West Texas Intermediate (WTI) US Crude Oil prices extend the previous day's sharp retracement slide from the $76.75 area, or a five-month peak, and attract some follow-through selling for the second straight day on Tuesday. The commodity, however, trims a part of its heavy Asian session losses to a nearly two-week low and currently trades just above the $66.00 mark, down over 1.30% for the day.
Investors took a sigh of relief in reaction to Iran's restrained strike on a US military base in Qatar, instead of oil tankers in the Strait of Hormuz. Adding to this, US President Donald Trump announced a complete ceasefire between Israel and Iran. This helps ease market worries about supply disruptions from the Middle East – a major oil-producing region – and turns out to be a key factor weighing heavily on Crude Oil prices.

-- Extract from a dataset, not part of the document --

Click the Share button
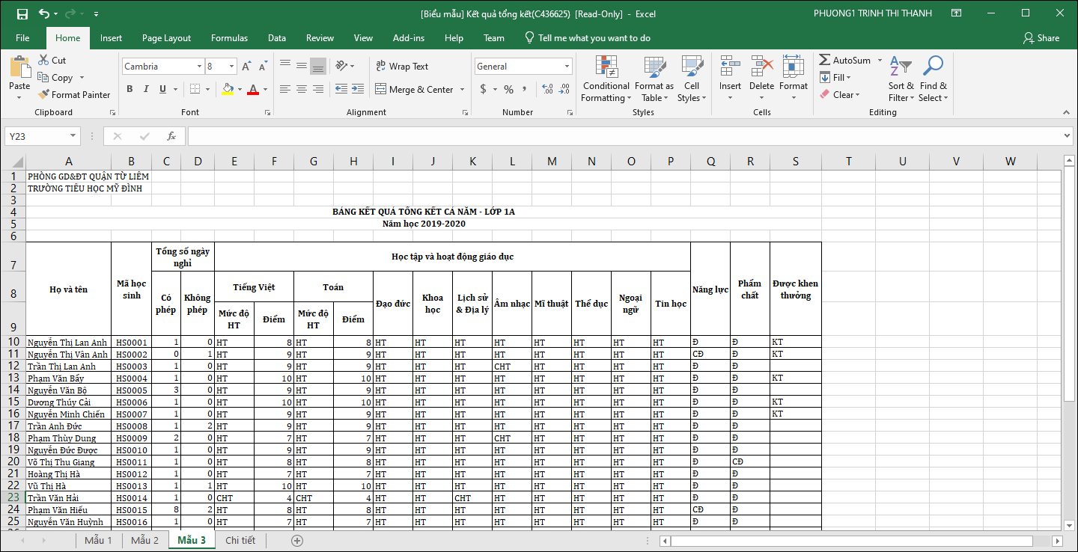1078x552 pixels. point(1041,38)
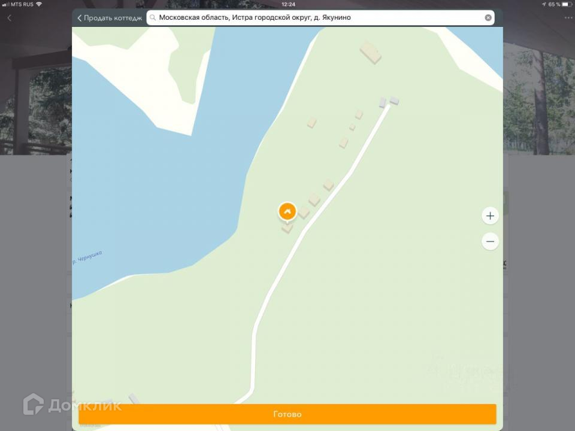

Meanwhile, Traders ramped up their bets for a potential interest rate cut by the Federal Reserve (Fed) in July following the release of mixed US PMIs and dovish-sounding remarks from influential FOMC members on Monday. This, along with receding safe-haven demand, drags the US Dollar (USD) to over a one-week low and benefits the USD-denominated commodities, assisting Oil prices to rebound from the $64.15 area.
Traders now look forward to the US economic docket – featuring the release of the Conference Board's Consumer Confidence Index and the Richmond Manufacturing Index. Apart from this, speeches from influential FOMC members, including Fed Chair Jerome Powell's congressional testimony, will drive the USD. This, along with geopolitical developments, should provide a fresh impetus to Oil prices later during the North American session.
WTI Oil is a type of Crude Oil sold on international markets. The WTI stands for West Texas Intermediate, one of three major types including Brent and Dubai Crude. WTI is also referred to as “light” and “sweet” because of its relatively low gravity and sulfur content respectively. It is considered a high quality Oil that is easily refined. It is sourced in the United States and distributed via the Cushing hub, which is considered “The Pipeline Crossroads of the World”. It is a benchmark for the Oil market and WTI price is frequently quoted in the media.
Like all assets, supply and demand are the key drivers of WTI Oil price. As such, global growth can be a driver of increased demand and vice versa for weak global growth. Political instability, wars, and sanctions can disrupt supply and impact prices. The decisions of OPEC, a group of major Oil-producing countries, is another key driver of price. The value of the US Dollar influences the price of WTI Crude Oil, since Oil is predominantly traded in US Dollars, thus a weaker US Dollar can make Oil more affordable and vice versa.
The weekly Oil inventory reports published by the American Petroleum Institute (API) and the Energy Information Agency (EIA) impact the price of WTI Oil. Changes in inventories reflect fluctuating supply and demand. If the data shows a drop in inventories it can indicate increased demand, pushing up Oil price. Higher inventories can reflect increased supply, pushing down prices. API’s report is published every Tuesday and EIA’s the day after. Their results are usually similar, falling within 1% of each other 75% of the time. The EIA data is considered more reliable, since it is a government agency.
OPEC (Organization of the Petroleum Exporting Countries) is a group of 12 Oil-producing nations who collectively decide production quotas for member countries at twice-yearly meetings. Their decisions often impact WTI Oil prices. When OPEC decides to lower quotas, it can tighten supply, pushing up Oil prices. When OPEC increases production, it has the opposite effect. OPEC+ refers to an expanded group that includes ten extra non-OPEC members, the most notable of which is Russia.